◆ **Your instructions**
Reproduce each line from the records that holds "height".

◆ **Given records**

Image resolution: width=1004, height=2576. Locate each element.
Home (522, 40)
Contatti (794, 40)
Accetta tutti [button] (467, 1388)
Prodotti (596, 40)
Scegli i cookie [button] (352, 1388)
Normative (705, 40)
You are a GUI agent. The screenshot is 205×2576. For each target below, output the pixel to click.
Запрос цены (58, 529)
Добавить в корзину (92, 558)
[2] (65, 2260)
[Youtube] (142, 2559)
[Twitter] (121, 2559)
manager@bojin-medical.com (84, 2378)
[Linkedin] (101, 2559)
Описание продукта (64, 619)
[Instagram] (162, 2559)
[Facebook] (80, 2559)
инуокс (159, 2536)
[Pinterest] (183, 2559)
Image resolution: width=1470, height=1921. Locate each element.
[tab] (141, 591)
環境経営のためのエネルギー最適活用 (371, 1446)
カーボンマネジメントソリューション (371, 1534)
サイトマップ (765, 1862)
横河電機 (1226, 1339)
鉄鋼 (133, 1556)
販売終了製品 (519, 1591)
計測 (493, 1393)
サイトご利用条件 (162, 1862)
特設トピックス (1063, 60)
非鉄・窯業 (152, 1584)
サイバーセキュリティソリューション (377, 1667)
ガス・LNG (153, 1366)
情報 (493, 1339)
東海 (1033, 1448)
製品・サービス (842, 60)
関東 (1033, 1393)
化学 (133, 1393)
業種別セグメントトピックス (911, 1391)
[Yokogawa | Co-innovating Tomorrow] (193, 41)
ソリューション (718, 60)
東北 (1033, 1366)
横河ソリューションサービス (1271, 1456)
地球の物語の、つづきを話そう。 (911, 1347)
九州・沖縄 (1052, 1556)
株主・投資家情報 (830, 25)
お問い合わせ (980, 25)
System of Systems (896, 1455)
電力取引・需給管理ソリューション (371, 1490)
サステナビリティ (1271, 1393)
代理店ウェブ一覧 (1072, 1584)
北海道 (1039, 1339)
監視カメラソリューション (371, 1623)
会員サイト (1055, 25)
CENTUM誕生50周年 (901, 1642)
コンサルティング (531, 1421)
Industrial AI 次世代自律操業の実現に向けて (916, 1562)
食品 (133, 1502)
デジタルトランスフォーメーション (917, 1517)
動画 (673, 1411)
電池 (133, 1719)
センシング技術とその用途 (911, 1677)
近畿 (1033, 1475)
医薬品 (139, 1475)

◆ **Solution**
Image resolution: width=1004, height=2576. Locate each element.
Image resolution: width=1470, height=1921. Locate each element.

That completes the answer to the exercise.